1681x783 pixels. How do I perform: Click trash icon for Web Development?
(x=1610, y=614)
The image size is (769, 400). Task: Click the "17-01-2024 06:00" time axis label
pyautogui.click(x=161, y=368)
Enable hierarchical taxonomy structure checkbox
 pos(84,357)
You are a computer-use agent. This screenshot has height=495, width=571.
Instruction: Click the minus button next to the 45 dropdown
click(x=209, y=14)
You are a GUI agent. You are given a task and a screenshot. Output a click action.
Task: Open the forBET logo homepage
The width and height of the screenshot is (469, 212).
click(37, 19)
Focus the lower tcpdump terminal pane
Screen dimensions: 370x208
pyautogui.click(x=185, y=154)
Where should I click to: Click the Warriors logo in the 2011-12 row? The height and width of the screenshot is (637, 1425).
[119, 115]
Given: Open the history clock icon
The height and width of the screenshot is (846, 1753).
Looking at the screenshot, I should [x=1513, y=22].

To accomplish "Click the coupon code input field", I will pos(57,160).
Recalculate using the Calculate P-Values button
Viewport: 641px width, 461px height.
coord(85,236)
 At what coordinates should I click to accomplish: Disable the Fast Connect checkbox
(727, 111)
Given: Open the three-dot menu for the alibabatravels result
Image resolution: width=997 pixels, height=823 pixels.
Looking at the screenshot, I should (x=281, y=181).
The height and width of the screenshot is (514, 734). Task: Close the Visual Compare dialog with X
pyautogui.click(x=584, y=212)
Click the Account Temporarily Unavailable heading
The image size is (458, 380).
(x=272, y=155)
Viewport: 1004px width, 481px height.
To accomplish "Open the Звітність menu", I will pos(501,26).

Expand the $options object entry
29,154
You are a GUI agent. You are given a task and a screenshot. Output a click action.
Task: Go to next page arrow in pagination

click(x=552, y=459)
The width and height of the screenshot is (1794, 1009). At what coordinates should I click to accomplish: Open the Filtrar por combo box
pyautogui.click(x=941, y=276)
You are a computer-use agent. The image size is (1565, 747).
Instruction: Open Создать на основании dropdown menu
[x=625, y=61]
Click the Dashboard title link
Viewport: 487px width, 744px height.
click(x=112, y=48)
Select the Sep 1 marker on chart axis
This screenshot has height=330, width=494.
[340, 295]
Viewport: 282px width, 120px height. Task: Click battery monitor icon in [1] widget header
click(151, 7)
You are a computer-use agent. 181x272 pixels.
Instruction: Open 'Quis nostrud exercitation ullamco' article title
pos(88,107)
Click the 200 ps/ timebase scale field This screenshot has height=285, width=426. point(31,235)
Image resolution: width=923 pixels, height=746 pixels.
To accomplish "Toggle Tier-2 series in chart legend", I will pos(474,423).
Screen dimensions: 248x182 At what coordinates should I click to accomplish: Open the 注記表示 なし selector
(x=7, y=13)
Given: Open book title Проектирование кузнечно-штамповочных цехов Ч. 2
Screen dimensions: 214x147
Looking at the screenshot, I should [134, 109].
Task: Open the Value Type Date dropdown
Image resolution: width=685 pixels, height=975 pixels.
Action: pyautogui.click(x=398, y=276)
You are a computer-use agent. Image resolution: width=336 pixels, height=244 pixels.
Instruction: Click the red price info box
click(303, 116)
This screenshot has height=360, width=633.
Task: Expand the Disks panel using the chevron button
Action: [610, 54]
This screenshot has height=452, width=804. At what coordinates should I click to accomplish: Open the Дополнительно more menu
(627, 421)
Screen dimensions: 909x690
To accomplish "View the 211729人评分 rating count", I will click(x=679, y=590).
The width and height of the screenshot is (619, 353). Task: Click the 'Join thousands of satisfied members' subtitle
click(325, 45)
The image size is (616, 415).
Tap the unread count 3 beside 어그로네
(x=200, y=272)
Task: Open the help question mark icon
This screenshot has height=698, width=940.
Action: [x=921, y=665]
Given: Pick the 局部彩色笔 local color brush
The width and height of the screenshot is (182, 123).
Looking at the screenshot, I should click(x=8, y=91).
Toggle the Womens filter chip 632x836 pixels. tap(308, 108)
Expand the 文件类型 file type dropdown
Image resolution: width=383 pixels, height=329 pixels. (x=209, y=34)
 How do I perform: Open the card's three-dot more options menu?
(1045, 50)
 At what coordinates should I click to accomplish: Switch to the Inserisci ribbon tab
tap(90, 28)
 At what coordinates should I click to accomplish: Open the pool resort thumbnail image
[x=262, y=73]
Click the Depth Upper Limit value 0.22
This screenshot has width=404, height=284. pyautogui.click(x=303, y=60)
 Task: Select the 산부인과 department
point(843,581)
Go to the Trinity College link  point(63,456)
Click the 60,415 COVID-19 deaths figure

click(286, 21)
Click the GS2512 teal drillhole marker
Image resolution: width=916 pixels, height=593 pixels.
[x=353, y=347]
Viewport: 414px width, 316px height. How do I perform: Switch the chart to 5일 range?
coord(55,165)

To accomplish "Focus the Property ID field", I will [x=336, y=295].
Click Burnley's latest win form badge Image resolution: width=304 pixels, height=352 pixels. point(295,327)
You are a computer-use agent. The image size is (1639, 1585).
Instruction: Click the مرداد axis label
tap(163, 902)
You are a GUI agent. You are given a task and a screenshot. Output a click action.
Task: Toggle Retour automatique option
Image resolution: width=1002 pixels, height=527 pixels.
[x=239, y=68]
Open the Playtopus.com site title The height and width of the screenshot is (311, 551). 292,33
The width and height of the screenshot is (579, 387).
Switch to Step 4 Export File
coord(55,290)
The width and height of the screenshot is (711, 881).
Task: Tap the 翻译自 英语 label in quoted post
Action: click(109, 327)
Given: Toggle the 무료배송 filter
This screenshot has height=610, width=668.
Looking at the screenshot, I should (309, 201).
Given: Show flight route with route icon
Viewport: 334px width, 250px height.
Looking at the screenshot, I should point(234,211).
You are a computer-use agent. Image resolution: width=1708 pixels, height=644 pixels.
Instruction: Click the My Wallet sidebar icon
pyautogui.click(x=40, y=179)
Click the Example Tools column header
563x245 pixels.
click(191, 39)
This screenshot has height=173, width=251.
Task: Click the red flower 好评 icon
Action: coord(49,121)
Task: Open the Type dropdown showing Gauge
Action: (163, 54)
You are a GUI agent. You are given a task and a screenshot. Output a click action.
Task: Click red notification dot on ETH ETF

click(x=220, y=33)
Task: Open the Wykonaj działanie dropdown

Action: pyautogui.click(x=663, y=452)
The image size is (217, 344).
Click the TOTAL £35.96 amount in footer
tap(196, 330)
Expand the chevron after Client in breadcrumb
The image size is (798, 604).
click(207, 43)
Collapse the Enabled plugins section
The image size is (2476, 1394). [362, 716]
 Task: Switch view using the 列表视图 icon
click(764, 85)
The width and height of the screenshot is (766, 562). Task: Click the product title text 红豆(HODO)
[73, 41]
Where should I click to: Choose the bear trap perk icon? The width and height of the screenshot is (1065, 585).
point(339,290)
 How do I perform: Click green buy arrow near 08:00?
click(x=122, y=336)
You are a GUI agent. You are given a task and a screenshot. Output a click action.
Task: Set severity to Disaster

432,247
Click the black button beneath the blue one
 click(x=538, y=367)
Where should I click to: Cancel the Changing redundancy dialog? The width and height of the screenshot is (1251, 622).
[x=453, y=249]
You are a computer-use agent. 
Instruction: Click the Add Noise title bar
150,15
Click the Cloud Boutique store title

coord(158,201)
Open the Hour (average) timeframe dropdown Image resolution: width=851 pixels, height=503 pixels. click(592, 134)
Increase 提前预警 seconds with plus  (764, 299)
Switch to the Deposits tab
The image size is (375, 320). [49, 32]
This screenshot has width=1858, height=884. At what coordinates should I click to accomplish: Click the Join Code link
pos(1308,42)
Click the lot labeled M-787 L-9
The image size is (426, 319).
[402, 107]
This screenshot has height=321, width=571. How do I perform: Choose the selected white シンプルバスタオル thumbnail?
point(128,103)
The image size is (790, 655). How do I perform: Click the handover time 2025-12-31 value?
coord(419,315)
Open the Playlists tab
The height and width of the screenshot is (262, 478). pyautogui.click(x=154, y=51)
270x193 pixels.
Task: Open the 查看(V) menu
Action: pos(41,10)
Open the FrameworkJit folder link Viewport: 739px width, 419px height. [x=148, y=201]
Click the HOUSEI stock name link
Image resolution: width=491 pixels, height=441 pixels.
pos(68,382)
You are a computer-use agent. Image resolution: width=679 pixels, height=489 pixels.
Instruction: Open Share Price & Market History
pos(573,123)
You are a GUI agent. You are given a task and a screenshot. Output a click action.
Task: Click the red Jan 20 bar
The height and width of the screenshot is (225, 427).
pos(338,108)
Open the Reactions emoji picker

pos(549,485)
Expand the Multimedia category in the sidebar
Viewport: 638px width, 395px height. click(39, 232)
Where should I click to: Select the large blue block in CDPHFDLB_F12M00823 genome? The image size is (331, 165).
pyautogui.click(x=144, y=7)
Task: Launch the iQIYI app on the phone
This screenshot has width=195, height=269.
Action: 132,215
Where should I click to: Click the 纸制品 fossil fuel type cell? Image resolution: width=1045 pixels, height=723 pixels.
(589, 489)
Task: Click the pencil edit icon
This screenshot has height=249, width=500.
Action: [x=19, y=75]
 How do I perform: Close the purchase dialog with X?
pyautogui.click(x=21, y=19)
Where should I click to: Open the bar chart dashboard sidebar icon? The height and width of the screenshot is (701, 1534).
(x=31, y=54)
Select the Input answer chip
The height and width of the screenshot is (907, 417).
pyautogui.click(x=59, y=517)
====
## TASK BRIEF
Go through the material above and output exactly the lines from the one containing "Expand the $options object entry" through the one containing "You are a computer-use agent. The image size is (1565, 747).".

## ANSWER FOR THIS EXERCISE
Expand the $options object entry
29,154
You are a GUI agent. You are given a task and a screenshot. Output a click action.
Task: Go to next page arrow in pagination

click(x=552, y=459)
The width and height of the screenshot is (1794, 1009). At what coordinates should I click to accomplish: Open the Filtrar por combo box
pyautogui.click(x=941, y=276)
You are a computer-use agent. The image size is (1565, 747).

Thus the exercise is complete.